Why B0 is correct (codex r9): idempotent retries should never be distinguishable from "the call worked" from the caller's perspective. A retry that the broker can resolve to the original accept must do so before any operation that could fail (rate limit, capacity check, auth-quota, etc.). B0 reads — non-mutating, no transaction — so it can be skipped on the strictly-new-id path with negligible cost (one indexed PK lookup against the dedupe table).

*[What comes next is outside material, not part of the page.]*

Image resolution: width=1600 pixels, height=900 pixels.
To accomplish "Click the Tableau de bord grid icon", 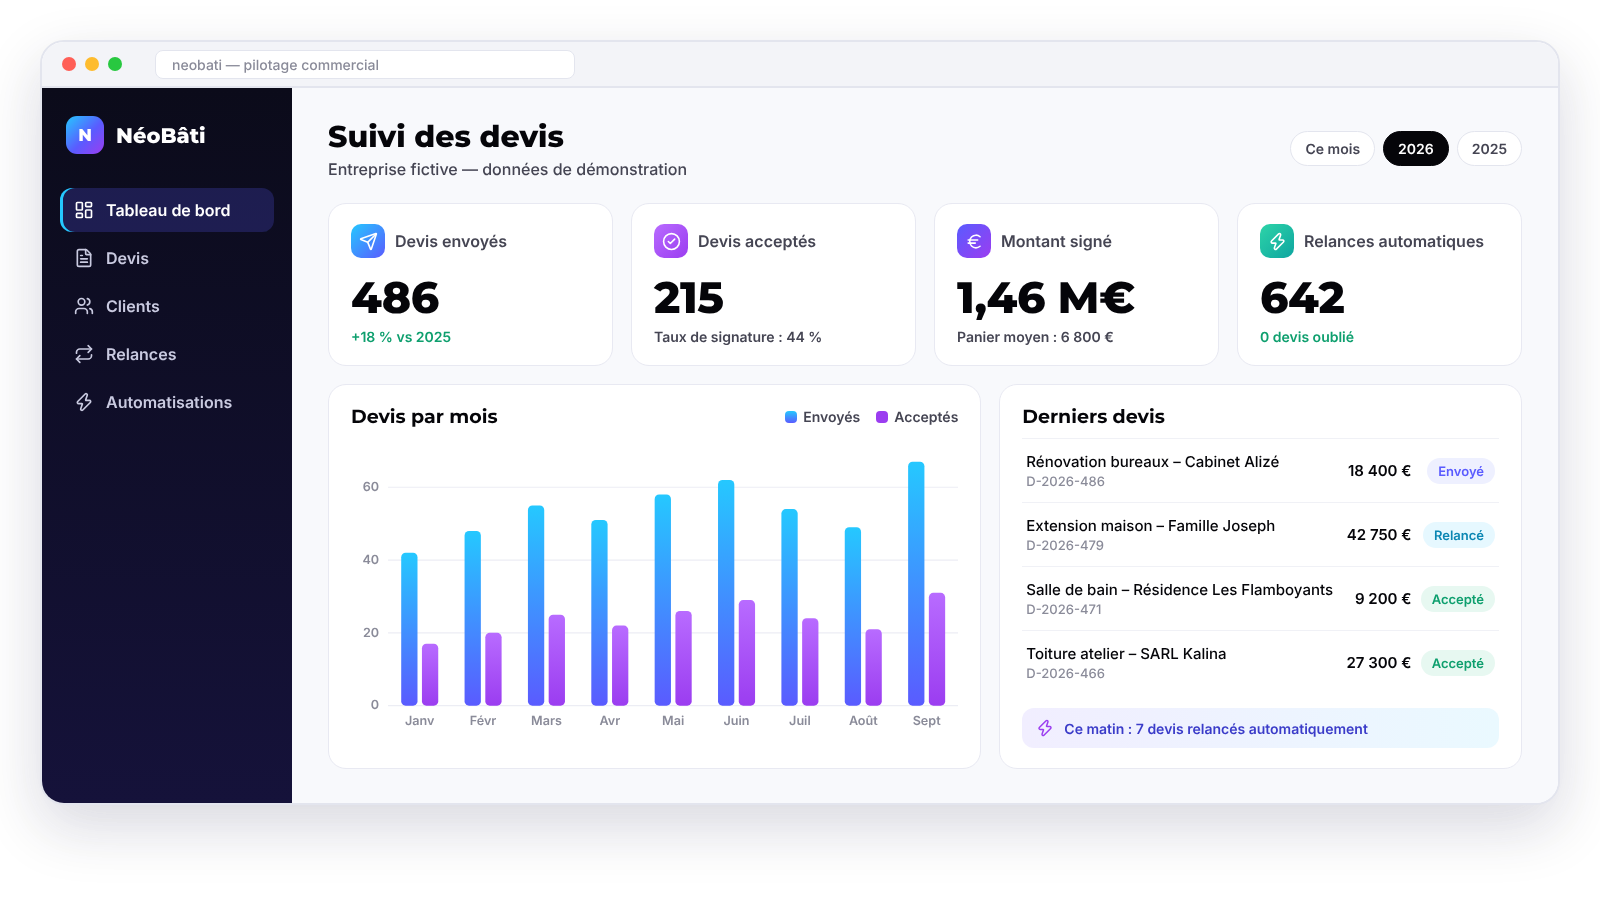I will pos(84,210).
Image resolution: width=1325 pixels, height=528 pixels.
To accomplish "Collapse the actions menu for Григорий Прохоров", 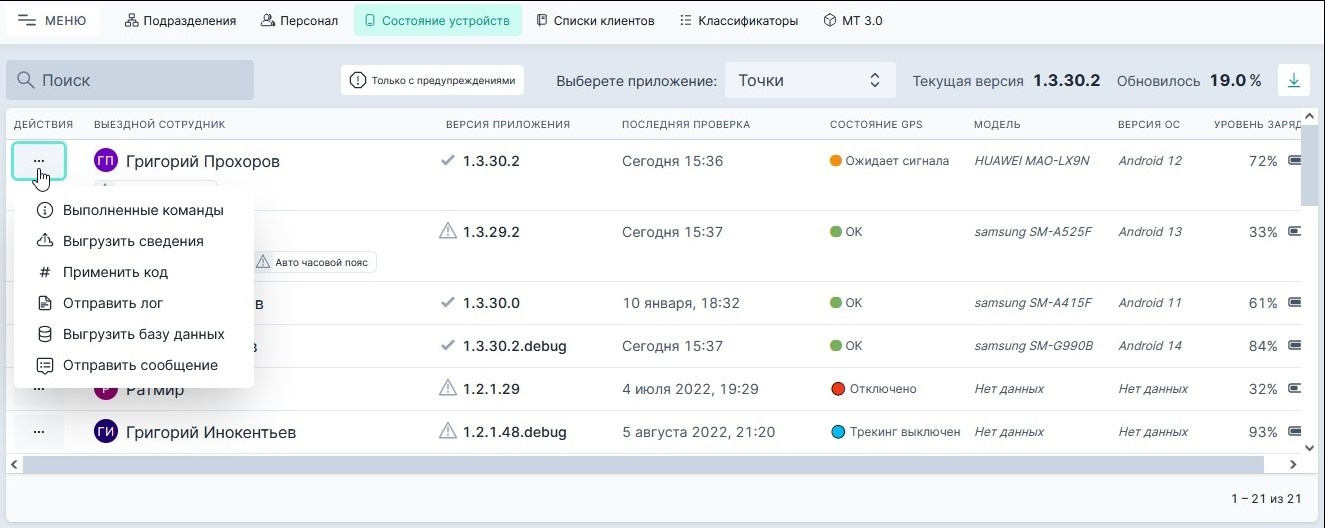I will (39, 161).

Race semantics for new ids (v10 — codex r9): B0 is a non-locking read; two same-id requests can both miss B0 simultaneously. Without care, both would consume rate-limit budget. v10 requires the limiter to be idempotent over (mesh_id, client_message_id, window): budget is consumed at most once per id-window pair regardless of concurrent retries (§4.6.4). The "second" retry that misses B0 still sees its INCR short-circuited by the limiter and proceeds to B2/B3 without budget impact. Whichever request wins the dedupe INSERT commits; the loser sees fingerprint match (rollback to 200 duplicate) or mismatch (409).

Daemon-mediated callers: in v0.9.0 the daemon is the only B-phase caller. Daemon-mediated callers see only the daemon-layer rules (§4.6.1). The broker's "may retry with same id" wording in the table above applies to direct broker callers only (none in v0.9.0; reserved for future SDK paths).

Critical guarantee (v9 — tightened from v8): a dedupe row exists iff the broker accept transaction committed (B3). There is no broker code path where a permanent 4xx leaves a dedupe row behind.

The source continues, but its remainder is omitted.